In an Oregon medical malpractice lawsuit, a jury awarded $100,000 in damages to a woman who experienced complications following da Vinci robotic surgery due to an allegedly unnecessary procedure where foreign objects were left in her body.
The trial involved a complaint filed by by Michelle Elsey against Dr. Daniel Laury, which claimed that the gynecologist removed a healthy ovary during robotic surgery in 2007. Elsey also claimed that the da Vinci robot malfunctioned and a laparoscopy sheath and extraneous coils were found in her body during a CT scan more than three years later.
Elsey underwent the surgery after experiencing pelvic pain, and the complaint alleged that a misdiagnosis resulted in the removal of her right ovary, fallopian tube and her appendix. The organs later were determined to be healthy and the surgery unnecessary.
According to a report by the Insurance Journal, Elsey sought nearly $1 million in damages against Dr. Laury and the jury awarded $10,500 for medical expenses and another $100,00 for pain and suffering.

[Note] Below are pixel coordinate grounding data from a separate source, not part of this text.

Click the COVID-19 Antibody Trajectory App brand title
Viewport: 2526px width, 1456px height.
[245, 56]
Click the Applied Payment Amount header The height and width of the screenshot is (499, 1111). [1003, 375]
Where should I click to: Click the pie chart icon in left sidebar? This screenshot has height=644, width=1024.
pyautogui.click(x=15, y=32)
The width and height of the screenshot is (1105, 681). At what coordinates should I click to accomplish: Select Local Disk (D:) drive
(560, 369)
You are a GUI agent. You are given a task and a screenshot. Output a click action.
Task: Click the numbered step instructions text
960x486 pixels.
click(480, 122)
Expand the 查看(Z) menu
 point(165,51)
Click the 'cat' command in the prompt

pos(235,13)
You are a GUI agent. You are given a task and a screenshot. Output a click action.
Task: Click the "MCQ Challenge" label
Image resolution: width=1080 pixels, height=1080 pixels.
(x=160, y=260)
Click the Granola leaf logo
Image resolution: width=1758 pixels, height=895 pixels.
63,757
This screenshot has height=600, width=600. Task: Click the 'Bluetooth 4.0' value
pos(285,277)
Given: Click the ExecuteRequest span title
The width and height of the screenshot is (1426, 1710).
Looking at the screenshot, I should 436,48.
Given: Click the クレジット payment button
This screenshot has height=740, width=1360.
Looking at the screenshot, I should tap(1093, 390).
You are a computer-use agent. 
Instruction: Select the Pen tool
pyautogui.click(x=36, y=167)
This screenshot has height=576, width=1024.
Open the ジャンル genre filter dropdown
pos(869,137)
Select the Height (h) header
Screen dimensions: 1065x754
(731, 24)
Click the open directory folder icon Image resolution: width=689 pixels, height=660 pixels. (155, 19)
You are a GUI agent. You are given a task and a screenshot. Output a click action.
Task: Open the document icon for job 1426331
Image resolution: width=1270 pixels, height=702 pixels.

The trial came amid increasing concerns nationwide about injuries and problems associated with robotic surgery procedures, which have become more popular in recent years. Intuitive Surgical, the manufacturer of the da Vinci robot, has faced criticism for aggressively marketing of robotic surgery and issues surrounding the extent of training provided for physicians.
The da Vinci Surgical System is a remote control robot featuring four arms that are controlled by a surgeon through the use of hand and foot controls while sitting at a console that provides a virtual reality representation of the patient’s internal organs. The surgical robot is commonly used for a number of different urologic, laparoscopic, gynecologic and non-cardiovascular thoracoscopic surgical procedures and thoracoscopically assisted cardiotomy procedures.
A study presented last month at the 42nd AGL Global Congress on Minimally Invasive Gynecology found that 21% of da Vinci robot surgery injuries involved operator error, with 14% of complications involving robot failure.
While Elsey’s lawsuit did not name Intuitive Surgical as a defendant, the manufacturer faces a number of da Vinci robotic surgery lawsuits brought on behalf of former patients who allege that problems with the machine caused them to suffer burns, tears and other internal injuries.
Earlier this month, the FDA announced a da Vinci robot recall that impacted about 1,400 components, indicating that the robot’s arms could stall during surgery. The recall came after at least three complaints of stalling. In one case the problem led to an imprecise cut during robot surgery.